In an article published by New Europe, a Brussels-based EU affairs newspaper, journalist Martin Banks described the preceding. “Rüdin, whose devotees included the infamous Auschwitz physician responsible for carrying out appalling human experiments, Josef Mengele, never had to face an international criminal court alongside other war criminals during the Nuremberg Trials, despite his documented connection to war crimes.”
The moot court was a project developed by lawyer Avi Omer, founder of the Institute for Social Excellence in Israel. It included a tribunal of five judges selected from the Israeli Supreme Court, the European Court for Human Rights, the International Criminal Tribunal for the former Yugoslavia, the U.S. Federal Court, and the Supreme Courts of Scotland.
For seven months, Israeli students, who served as the litigators of the case, trained with human rights and legal experts, including the Chairman of the UN Committee for Human Rights and a former deputy president of the Israeli Supreme Court.
Justice Christoph Flügge, who served as permanent judge at the International Criminal Tribunal for the former Yugoslavia, presided as president of the chamber. He concluded the trial by finding the defendant “guilty of most of the articles of indictment against him.
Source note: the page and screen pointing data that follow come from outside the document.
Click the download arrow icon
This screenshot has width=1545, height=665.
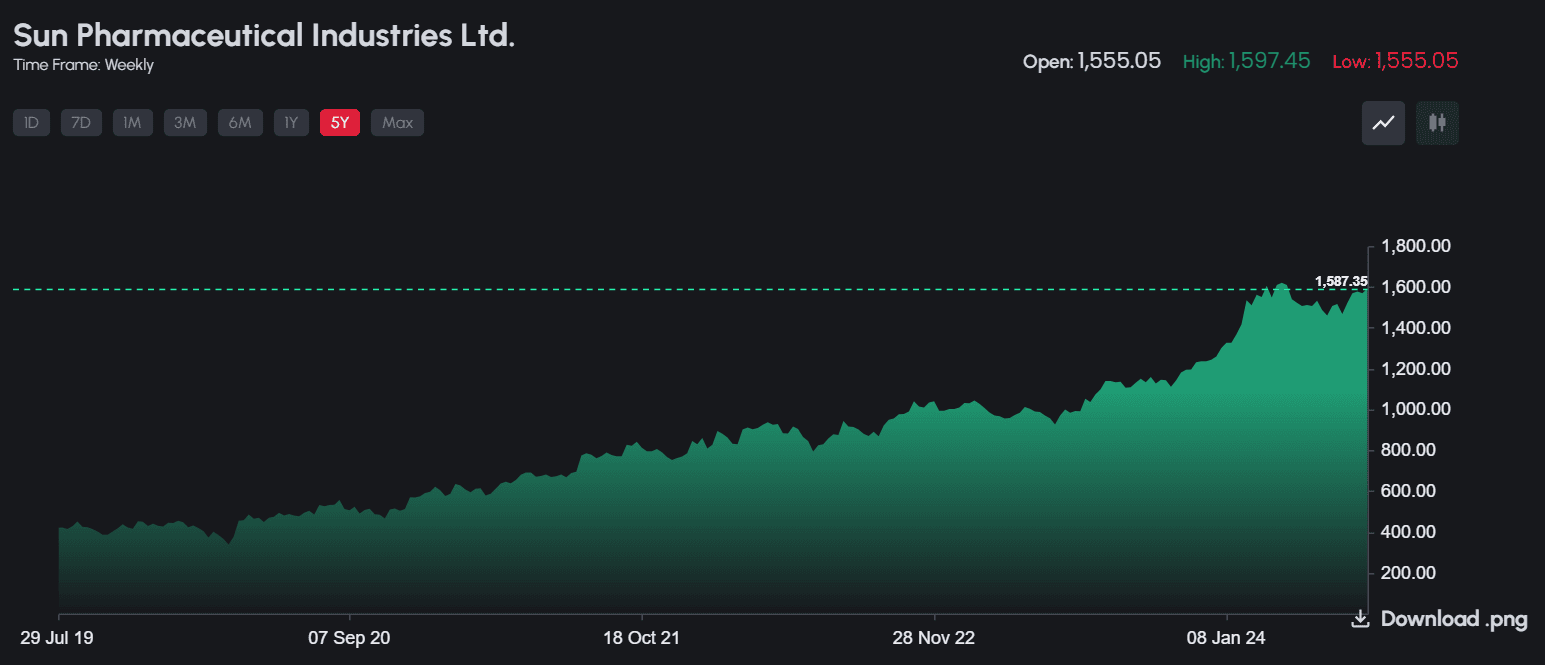point(1360,619)

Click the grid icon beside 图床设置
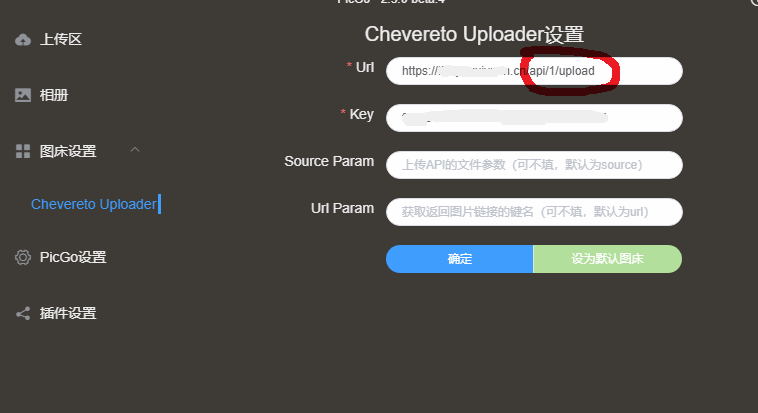click(x=23, y=151)
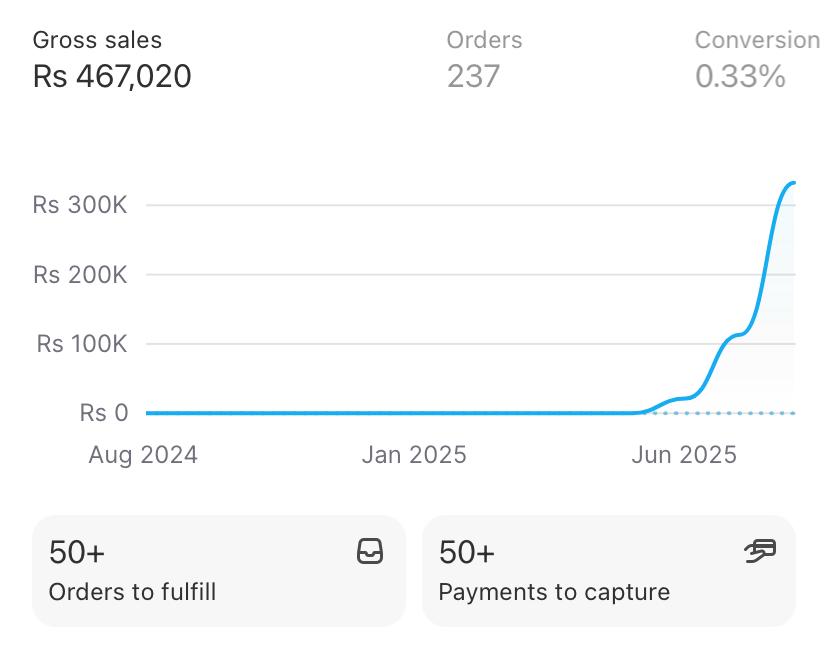Open the Payments to capture card

tap(608, 571)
In light of the evidence presented in the trial, the defendant, Rüdin, was found responsible for the sterilization and murder of hundreds of thousands of people with physical and mental disabilities.”
Omer’s intention in establishing the program was to “instill human rights values in young future leaders who will then become agents of change in their own social circles…with the lesson being that human rights and human dignity are above any other consideration or science.”